Tas: Now what is this?

Chiri Mits is turning to the dark side, na no da!!!

Mits: Chichiri, I am your father!!!!!! *DOOM*

Chiri: That's just not possible. No da.

He has a point, Mits.

Mits: *DOOM*

Tas: But quit arguing' with him, 'cause it's makin' him mad!

Review? Myew?


	9. 9

Disclaimer: I disclaim, that I do…

Warnings: Angst, language, disturbing imagery…the usual. Note that I put 'angst' first. Isn't that what it's always about? But seriously, where am I going with this? Is Naka-chan playing innocent? Is Chichiri really insane? Will Tamahome start sleeping in his own bed? Should Tasuki do a striptease? 

Chiri: -.0 What!

Tasuki: … All right, I knew that's what ya really wanted anyway…*yanks off shirt*

Chiri: *faints*

Mits: Now look what you did. 

Tasuki: Jus' couldn't take the heat, I guesss…*snicker*

Ba-dum-ba-dum-ba-dum…. Here we go!!!

I'm having dreams again…

Dreams like those I encountered directly after everything came to closure that evening in early October, when the wind was just beginning to take on a chill, the leaves slowly undergoing a metamorphosis of color with their imminent decay… My garden suffocating under the heaps of dead foliage, hibiscus long withered away, a mere memory of the glorious and infinitely warm summer she and I had spent together…

Shifting, warping within the confines of my mind, shapeless words and distorted pictures, terrible, unfocused, and that memory protruding sharply against the vivid colors and imagery, that memory of her delicate form torn from life, alabaster hands curled gently around a razor blade, lips stained with her own blood…and, in the darkness, I hear screams, faint, and then loud, overwhelming, covering everything like a sweltering mass of molten iron--

--and I always seem to wake, right before the worst takes place, right before I find her…

The seasons are recalling to my mind these painful things. Glancing up from my studies, I see the plum blossoming outside my window, fragrance delightfully heavy in the cool air, petals quivering from the soft breeze. It's really becoming rather cool, and I must admit, I'm grateful; the heat from the past months was unbearable, even with the tiny, shaking A/C pumping out a false sense of refreshment. Tamahome would sit directly in front of it, fanning himself violently and sipping iced green tea, whining like an overheated engine, cursing the Headmaster for his cheapness.

But now, the October wind…carries that lovely, long awaited crispness, littered throughout with brightly colored leaves, swirling about in scattered patterns, and my heart….hurts…

I had arranged, after some difficulty, to have my group outside for a day. It would do them good, or so was my running argument, to get some real air and quit inhaling all those cleaning fumes. The Headmaster suggested it would probably do me more good than them, and it flashed across my mind, for the first time since I arrived, how little I enjoyed the privilege of being alive, of the world around me. Perhaps that's really why I was pushing for it with such vigor, or perhaps…in a way, I may be trying to take my mind off of other things, things that my subconscious keeps bringing into full view, allowing me no rest. 

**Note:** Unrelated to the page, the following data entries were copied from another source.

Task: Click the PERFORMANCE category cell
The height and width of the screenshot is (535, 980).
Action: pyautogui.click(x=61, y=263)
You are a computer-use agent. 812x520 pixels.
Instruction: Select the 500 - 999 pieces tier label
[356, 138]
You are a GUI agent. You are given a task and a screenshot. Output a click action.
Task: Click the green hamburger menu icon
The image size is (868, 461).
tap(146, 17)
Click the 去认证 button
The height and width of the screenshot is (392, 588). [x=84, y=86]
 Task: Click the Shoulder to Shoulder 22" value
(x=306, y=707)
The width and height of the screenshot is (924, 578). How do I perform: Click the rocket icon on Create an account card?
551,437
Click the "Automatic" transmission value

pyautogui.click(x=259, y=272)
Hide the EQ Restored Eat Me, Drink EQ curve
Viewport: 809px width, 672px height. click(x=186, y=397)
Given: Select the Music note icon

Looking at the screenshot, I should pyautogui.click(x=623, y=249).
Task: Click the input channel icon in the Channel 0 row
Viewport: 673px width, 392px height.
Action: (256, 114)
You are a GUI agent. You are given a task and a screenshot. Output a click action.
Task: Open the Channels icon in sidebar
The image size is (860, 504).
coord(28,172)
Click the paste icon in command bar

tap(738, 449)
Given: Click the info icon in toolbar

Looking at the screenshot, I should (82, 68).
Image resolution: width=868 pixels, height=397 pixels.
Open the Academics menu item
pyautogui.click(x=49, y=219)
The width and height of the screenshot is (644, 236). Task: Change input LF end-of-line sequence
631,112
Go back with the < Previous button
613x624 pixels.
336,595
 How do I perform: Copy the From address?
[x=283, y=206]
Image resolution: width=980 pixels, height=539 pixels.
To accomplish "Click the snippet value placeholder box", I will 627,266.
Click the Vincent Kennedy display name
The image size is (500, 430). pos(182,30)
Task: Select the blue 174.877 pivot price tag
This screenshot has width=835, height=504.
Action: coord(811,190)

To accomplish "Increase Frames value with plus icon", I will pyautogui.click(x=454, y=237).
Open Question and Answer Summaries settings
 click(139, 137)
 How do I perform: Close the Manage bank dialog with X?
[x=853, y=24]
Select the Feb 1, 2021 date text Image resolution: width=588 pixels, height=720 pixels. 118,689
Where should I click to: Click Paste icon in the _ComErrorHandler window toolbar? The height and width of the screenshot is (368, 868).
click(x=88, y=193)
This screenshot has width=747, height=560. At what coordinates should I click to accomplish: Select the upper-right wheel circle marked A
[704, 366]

Over the past two months, it seems things have begun to change. A new crew of nurses was brought in about three weeks after my original complaint, ones less inclined to violence, and the patients reacted rather pleasantly. Nuriko hasn't attempted another suicide since the 'bird egg' incident (as we now refer to it ) occurred, which, according to the Headmaster, proves my worth, as Nuriko was performing at least one attempt each week since he arrived, although usually they were only partially contrived and full of holes. Hotohori seems to be a little more aware of his surroundings, and has actually sought out friendship with Nuriko, huddling close to him to inform him of his moods, thoughts and desires. This is normally how I find out what Hotohori wants, needs, etcetera. I suppose this sudden attention has also helped Nuriko a great deal, as well, for he seems to be openly thrilled with the idea that Hotohori has chosen him, out of all the patients on the ward, to confer with. I shouldn't say they're happy, because, in truth, they aren't, not truly; yet it's something similar, and it feels almost…good. 

Tasuki is still behaving strangely, as one might expect from an individual with double-sided schizophrenia ( it seems he has both paranoid and disorganized) and dissociative identity disorder; and yet there is change here, too. His sudden mood changes, violent surges and blatant sexual behavior are somewhat reduced from the constant flow from before…it has lessened in pace, shall we say, and he is, at times, childishly normal, smiling and chattering away with other patients until a sudden onset of paranoia takes him. I think, personally, it may have something to do with the old staff being relieved of their duties, which almost always meant, for Tasuki, a beating or a mental probing. His newfound joy at simply being able to laugh, cry, or slap himself and not be punished for it is exquisite, although I also noticed he seems to be in a straight-jacket more often than not. 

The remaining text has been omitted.